Marketers say the shift began in the 1990-91 downturn; profit pressures and value-minded shoppers forced companies to focus on keeping cash registers ringing. Those forces haven't abated. "It is very difficult to talk about brand imagery to a guy who's laying off 10,000 employees this week," says David A. Fowler, chief creative officer at DDB Needham, Dallas Group, an agency that works both in ads and promotions.
As marketers have focused on promotions, they have started to use the grab bag of tactics to build brands in much the same way they did with advertising: to craft a new image, reinforce an existing one, or reach out to prospects. Today, many argue that the age-old line between advertising and promotions--which set ad agencies and promotion agencies in competition for marketers' budgets--is irrelevant. The priority is to "speak to consumers with one voice," says Dean M. Barrett, vice-president of marketing for McDonald's. Barrett says tie-ins to films, sports, and cther properties are part of a larger strategy to link the brand to sports and families.
Marketers call the result "integrated marketing." But like "synergy," another popular word in marketing, it's mostly a euphemism for efficiency. Take Barq's. "We can't begin to compete with the big spenders in terms of building image," says Walters. So he looks for promotions "with attitude" to create a buzz, especially among kids and teens. After the Soviet Union fell, Barq's bought two tons of Soviet buttons, pins, and other memorabilia and gave them away in a "Soviet Union Going Out of Business" promotion.
That's small potatoes compared with McDonald's Flintstones program. The fast-food chain is not only piggybacking the film but negotiated a place in it, as "RocDonald's." The chain views the movie role as image-building. McDonald's also got a spot in the trailer, giving it two months to prime the pump for its promotional campaign. "We don't just want to do promotions," says Barrett. "We want to be integrated into the property."
STRANGE TERRITORY. Consumers seem to be buying in. McDonald's has been outperforming the category, according to researcher Technomic Inc. Sales rose 7.1%, to $14.2 billion, last year vs. 6.6% for the fast-food industry.
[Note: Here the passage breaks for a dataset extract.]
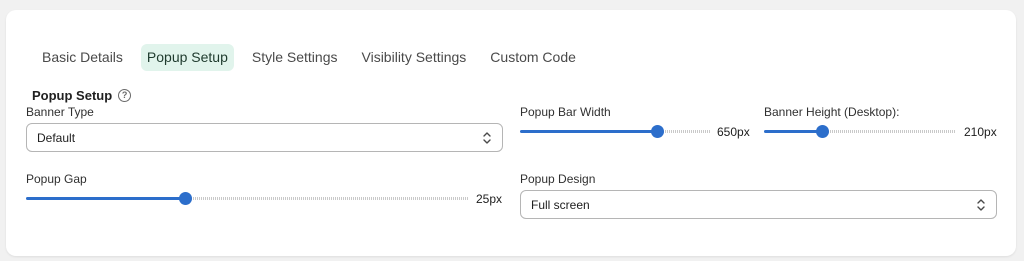 The height and width of the screenshot is (261, 1024). What do you see at coordinates (56, 179) in the screenshot?
I see `popup-gap-label: Popup Gap` at bounding box center [56, 179].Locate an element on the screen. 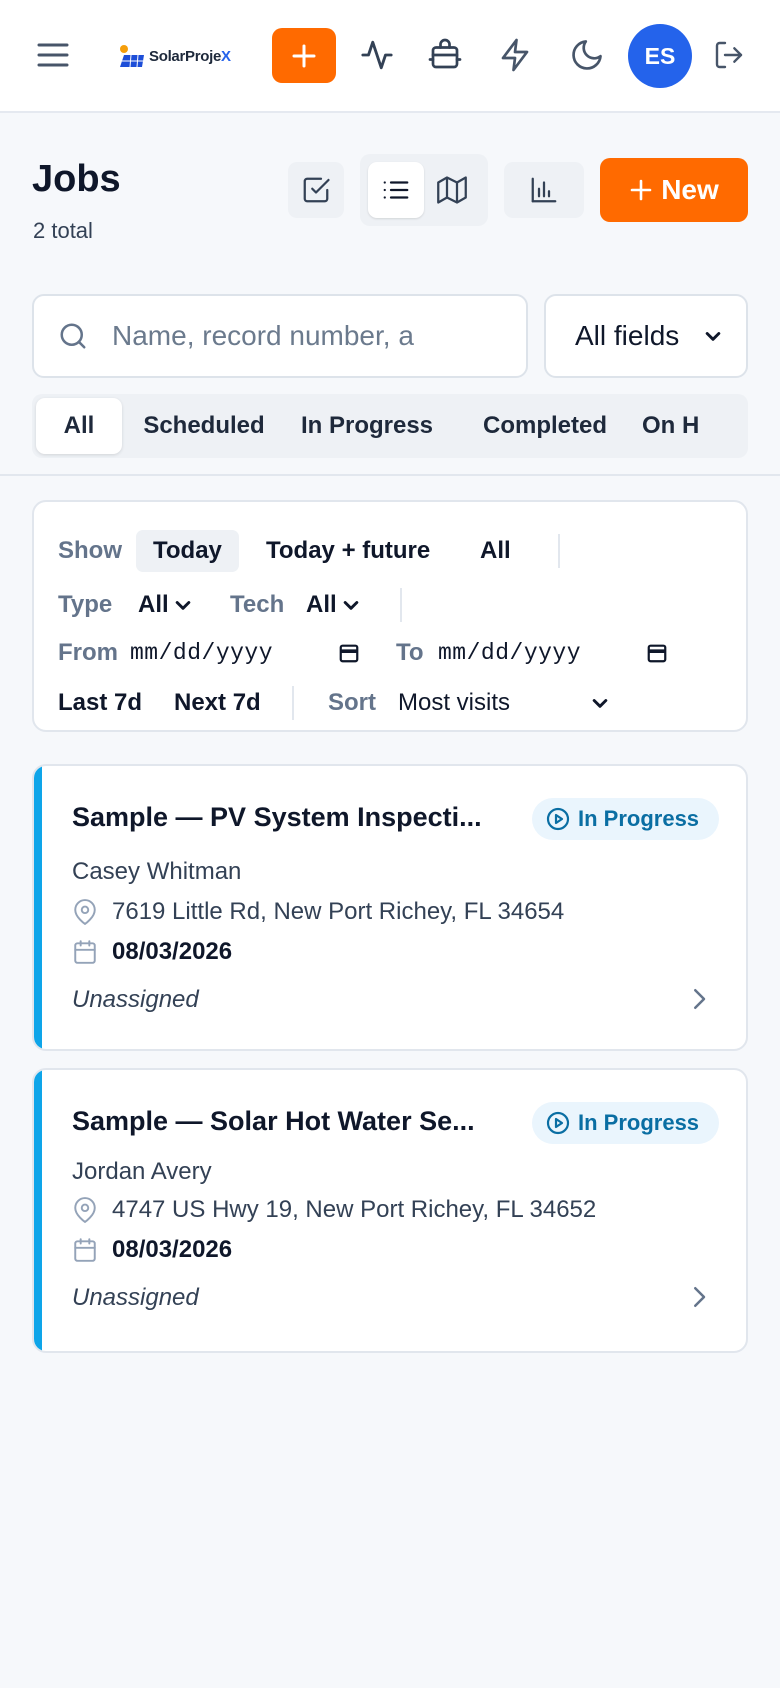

MasterCard's shift to a promotional strategy stressing rebates and discounts has helped it end a five-year share slide and rebound two points, to 28.9%, according to Credit Card News.
MasterCard is turning MasterValues into a tool to segment consumer groups. Beyond its regular summer and winter MasterValues promotions, it has aimed promotions at business-card holders, college students, and gold-card customers. It has tailored programs to individual malls, and it has also creating customized programs for individual banks to help them better target customers.
In their quest to beat a new path to consumers, some marketers are planting their flag in strange territory. Offers for 10 or so minutes of free long-distance service from MCI Communications Corp., for example, have popped up in recent months on cans of Crystal Light powdered soft drinks, Taster's Choice coffee, and boxes of Keebler cookies and crackers. Angela O. Dunlap, MCI president for consumer markets, says the company views the tie-ins as "another channel for us to get out and tell people about MCI."
Cookie boxes as an ad medium for phone service? "The world has turned," says adman Fowler. He encourages his staff to view promotions as a challenge every bit as big as TV ads. And if that doesn't work? He reminds them that the more media they can communicate in, the more secure their careers will be.